A different kind of resistance
emerged to the ‘unity’ thesis in the form of what may be called "hegemonic
apprehensions." This perspective includes the argumentation that the
designation "Indian literature" will eventually be equated with one
of the major literatures of India ,
perhaps or likely with the largest single spoken language and literature. In
brief, according to Amiya Dev, arguments of unity in diversity are suspect, for
they encroach upon the individualities of the diverse literatures. In other
words, a cultural relativist analogy is implied here, difference is underlined
and corroborated by the fact that both writers and readers of particular and
individual literatures are overwhelmingly concerned with their own literature
and own literature only.
While Amiya Dev argues that in the
case of India
the study of literature should involve the notion of the interliterary process
and a dialectical view of literary interaction, Gurbhagat Singh discusses the
notion of "differential multilogue". Comparative Literature, for him,
is thus an exercise in differential multilogue. His insistence on the plurality
of logoi is particularly interesting because it takes us beyond the notion of
dialogue, a notion that comparative literature is still confined to. Singh's
proposal of diffe-rential multilogue as a program will perhaps enable us to
understand Indian diversity without sacrificing the individualities of the
particulars. Singh's notion of differential multilogue reflects a
poststructuralist trend in Indian discourse today, a trend that manifests
itself among others by a suspicion of the designation of Indian literatures as
one.
The majority of criticism in India on
Comparative Literature is borrowed from post structuralism. All scholars demand
‘celebration of the diversity phenomena’. Post structuralism understands
difference as a notion of inclusion, that is, mutuality. Thus, it cannot accept
the single-focus category "Indian" without deconstructing its
accompanying politics. In other words, if the deconstruction of politics
involves the weeding out of things excessively local or peripheral, it is
appropriate because all value-loading is suspect.

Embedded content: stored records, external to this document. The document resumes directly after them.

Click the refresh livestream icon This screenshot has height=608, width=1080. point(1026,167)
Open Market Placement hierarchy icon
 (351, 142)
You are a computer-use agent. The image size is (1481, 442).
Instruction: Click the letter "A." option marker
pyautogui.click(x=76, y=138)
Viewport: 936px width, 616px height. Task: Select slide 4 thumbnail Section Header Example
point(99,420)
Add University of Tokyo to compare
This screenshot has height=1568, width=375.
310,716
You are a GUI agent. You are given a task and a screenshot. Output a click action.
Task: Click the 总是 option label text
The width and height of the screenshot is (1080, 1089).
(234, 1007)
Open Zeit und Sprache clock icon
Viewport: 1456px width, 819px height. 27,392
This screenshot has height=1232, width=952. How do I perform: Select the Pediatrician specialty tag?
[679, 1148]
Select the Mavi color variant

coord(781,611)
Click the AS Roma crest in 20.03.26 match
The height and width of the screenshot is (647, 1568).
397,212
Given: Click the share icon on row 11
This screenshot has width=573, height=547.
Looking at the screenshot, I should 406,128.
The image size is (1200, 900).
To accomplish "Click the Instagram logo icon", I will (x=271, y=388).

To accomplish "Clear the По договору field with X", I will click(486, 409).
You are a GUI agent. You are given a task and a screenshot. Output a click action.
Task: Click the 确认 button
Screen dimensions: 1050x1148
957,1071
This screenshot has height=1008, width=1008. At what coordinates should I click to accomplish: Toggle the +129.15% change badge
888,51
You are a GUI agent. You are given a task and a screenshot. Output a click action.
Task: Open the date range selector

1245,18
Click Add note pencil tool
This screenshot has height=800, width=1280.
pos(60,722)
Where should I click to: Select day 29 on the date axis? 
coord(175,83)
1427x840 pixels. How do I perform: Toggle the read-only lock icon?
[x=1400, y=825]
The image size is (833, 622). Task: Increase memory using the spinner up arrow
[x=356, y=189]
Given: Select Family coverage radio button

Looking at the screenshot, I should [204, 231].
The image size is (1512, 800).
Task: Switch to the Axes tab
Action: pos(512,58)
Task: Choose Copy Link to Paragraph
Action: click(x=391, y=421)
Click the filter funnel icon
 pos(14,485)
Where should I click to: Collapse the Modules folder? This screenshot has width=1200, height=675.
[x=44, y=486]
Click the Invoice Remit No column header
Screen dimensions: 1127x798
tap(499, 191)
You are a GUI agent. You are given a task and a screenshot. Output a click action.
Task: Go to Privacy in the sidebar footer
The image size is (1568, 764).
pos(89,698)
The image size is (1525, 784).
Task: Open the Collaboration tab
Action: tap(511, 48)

If Indian literature had not been
so heavily publicized and hammered down, as it were, into our national psyche,
if our individual literatures had been left alone and not asked to pay their
dues to "Indian literature," there would be no resistance to the
notion of unity in diversity. And it cannot be denied that in the pursuit of
"Indian literature" some of us have shown negative discrimination
towards texts produced in "less impor-tant" and "different"
literatures.
Yet, there are some problems with
poststructuralism in Indian scholarly discourse and that is the prominence of
theory to the detriment or non-existence of application. Instead of fitting
theory to the experience of literature, the latter is fit to theory, thus
resulting in an over abundance of meta-theory. Ironically, according to Amiya
Dev, Indian poststructuralism inflicts upon itself a sameness with
difference-speakers elsewhere and does not seem to recognize that
difference-speaking in India
may be different from difference-speaking elsewhere. At the same time, this
poststructuralism does not seem to recognize that given all the differences
pertaining to the Indian experience, underlying it and tying together the
different entities, there may be a commonality, a sensus communis of a
broadly cultural kind.
It is imperative to note that
Indian literature is not an entity but an interliterary condition in the widest
possible sense of the concept which is related to Goethe's original idea of Weltliteratur
and its use by Marx and Engels in The Communist Manifesto. The
interliterary condition of India
reaches back much farther than its manuscript or print culture. For instance,
bhakti -- a popular religious movement as both theme and social issue
(stretching from the eighth to the eighteenth century) -- had a variety of
textual manifestations in various Indian languages. There are many other
similar literary and cultural textualities in India whose nature, while manifest
in different other systems of a similar nature are based primarily on themes or
genres, forms and structures observable in historiography. It is possible, in
other words, to think of a series of such sub-systems in which the individual
literatures of India
have been interrelated with one another over the ages.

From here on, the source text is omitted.